Word and element location data:
++++
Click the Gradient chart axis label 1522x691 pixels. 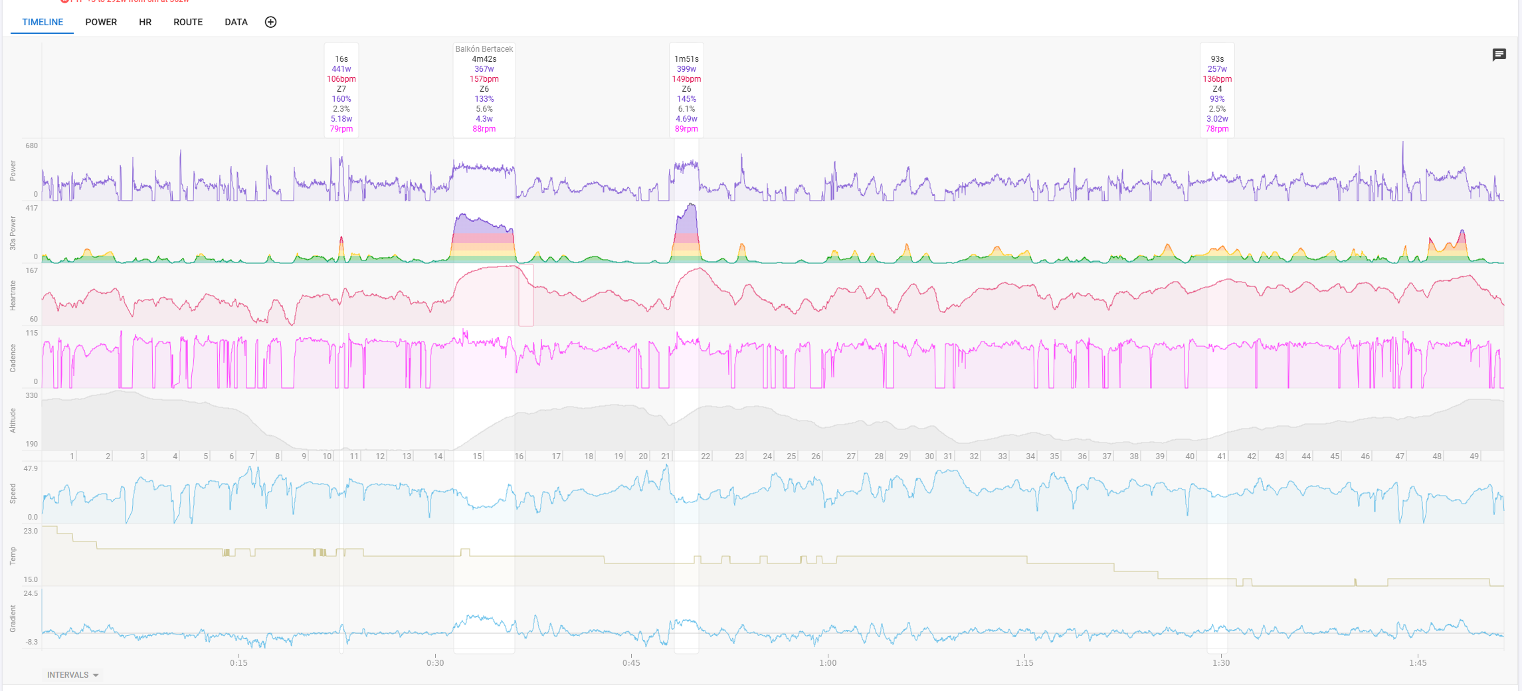(13, 618)
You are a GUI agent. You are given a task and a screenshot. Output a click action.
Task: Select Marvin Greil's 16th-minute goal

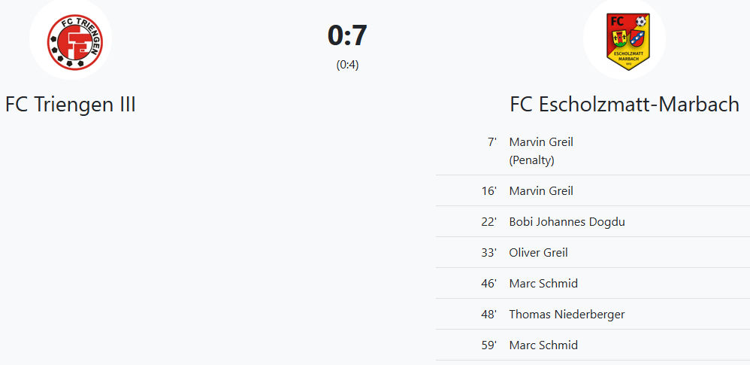(x=541, y=191)
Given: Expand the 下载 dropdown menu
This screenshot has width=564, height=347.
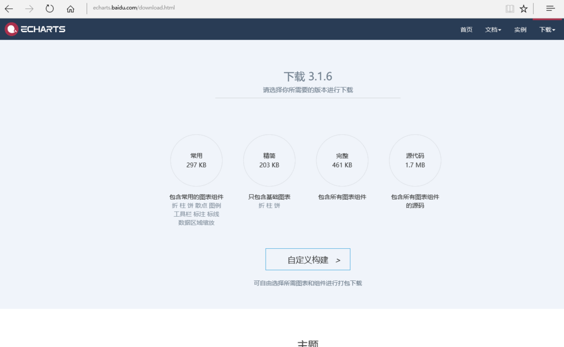Looking at the screenshot, I should point(547,30).
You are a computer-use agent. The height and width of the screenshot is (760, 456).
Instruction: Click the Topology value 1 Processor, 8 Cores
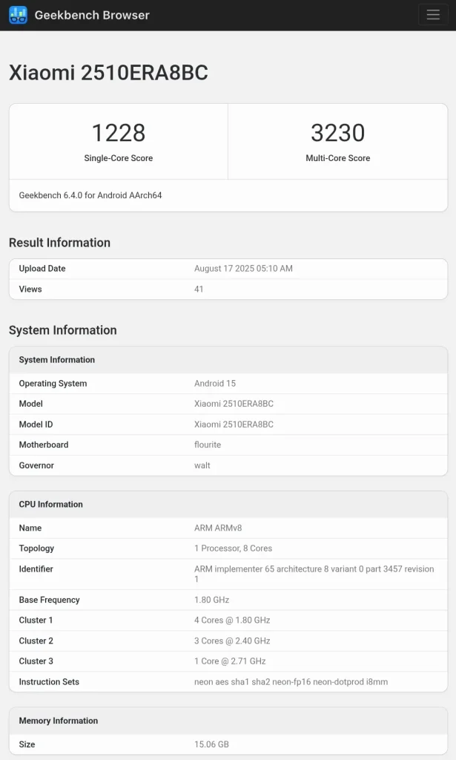(233, 548)
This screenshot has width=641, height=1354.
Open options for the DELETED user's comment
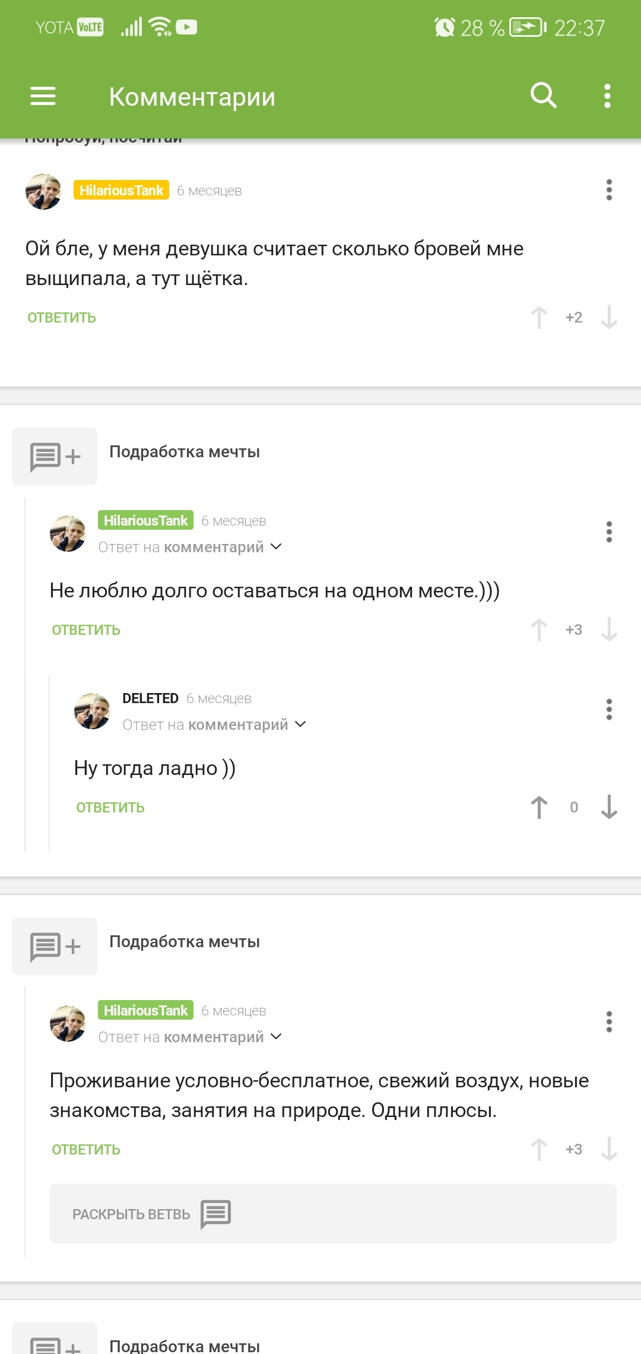[609, 710]
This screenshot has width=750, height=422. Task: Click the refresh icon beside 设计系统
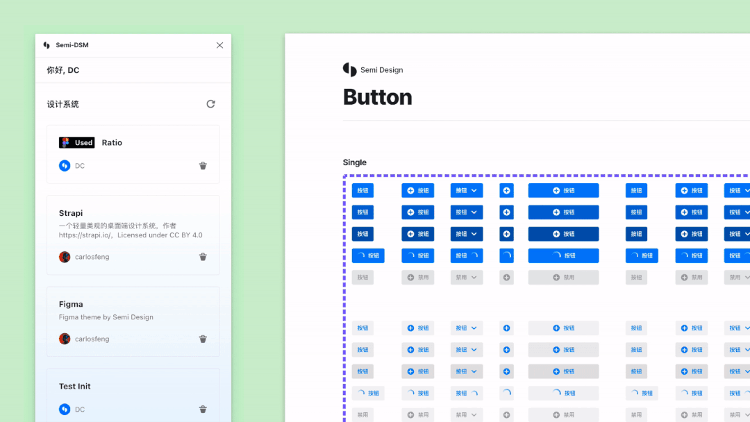point(210,104)
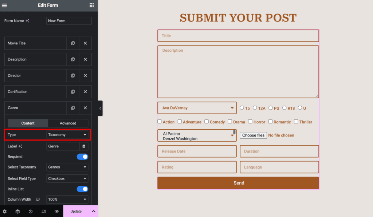Click the Titile input field

point(238,36)
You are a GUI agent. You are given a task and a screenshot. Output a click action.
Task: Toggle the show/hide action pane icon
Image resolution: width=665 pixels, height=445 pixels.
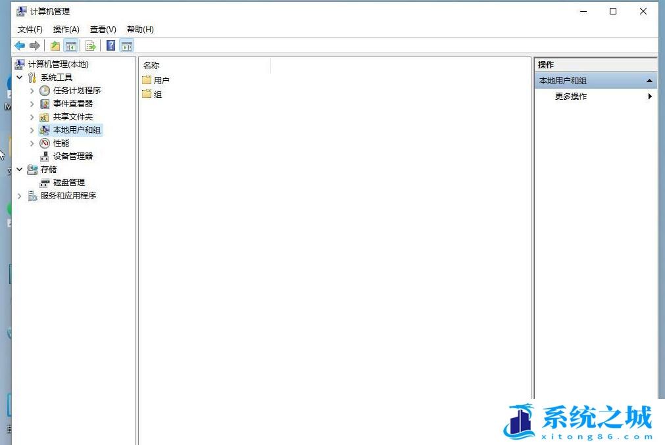(x=126, y=45)
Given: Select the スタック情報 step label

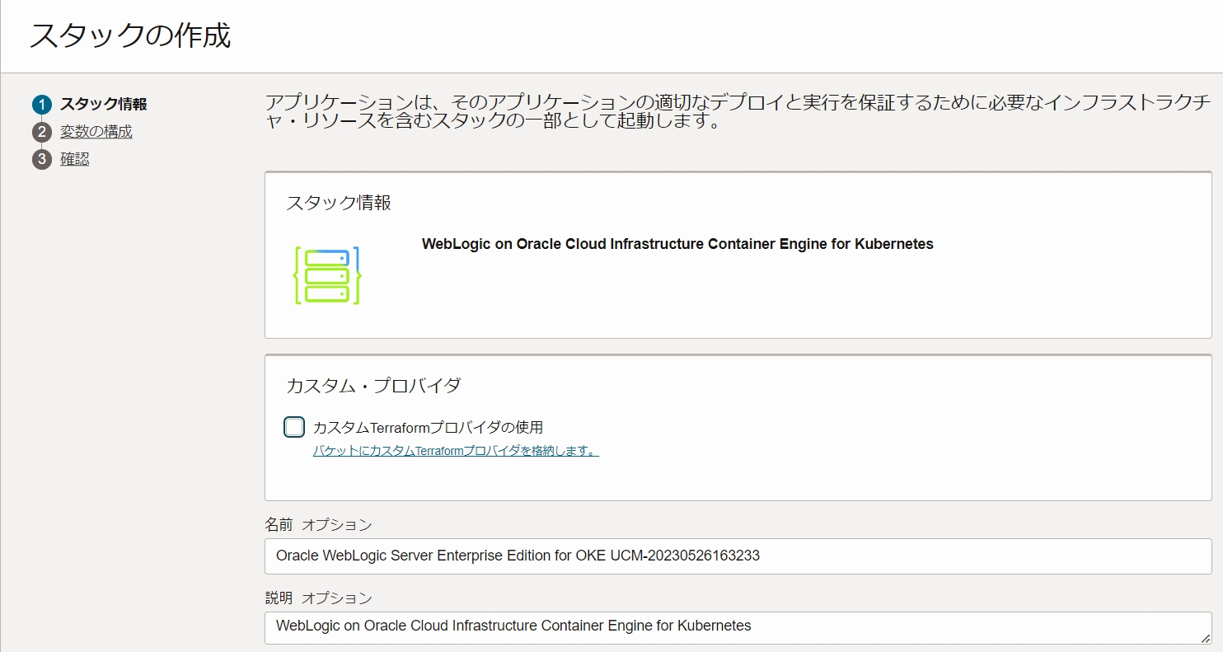Looking at the screenshot, I should [104, 105].
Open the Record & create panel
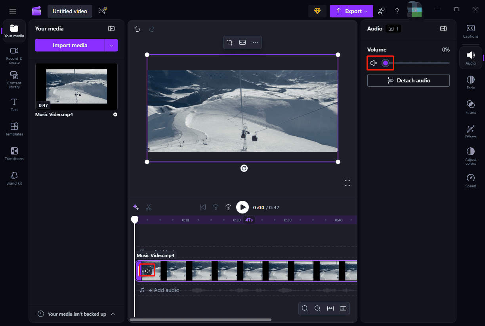Viewport: 485px width, 326px height. click(14, 55)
++++
Count the lines in the material above that contain the word "Select", and reply with the number alone.

:: Full output ::
2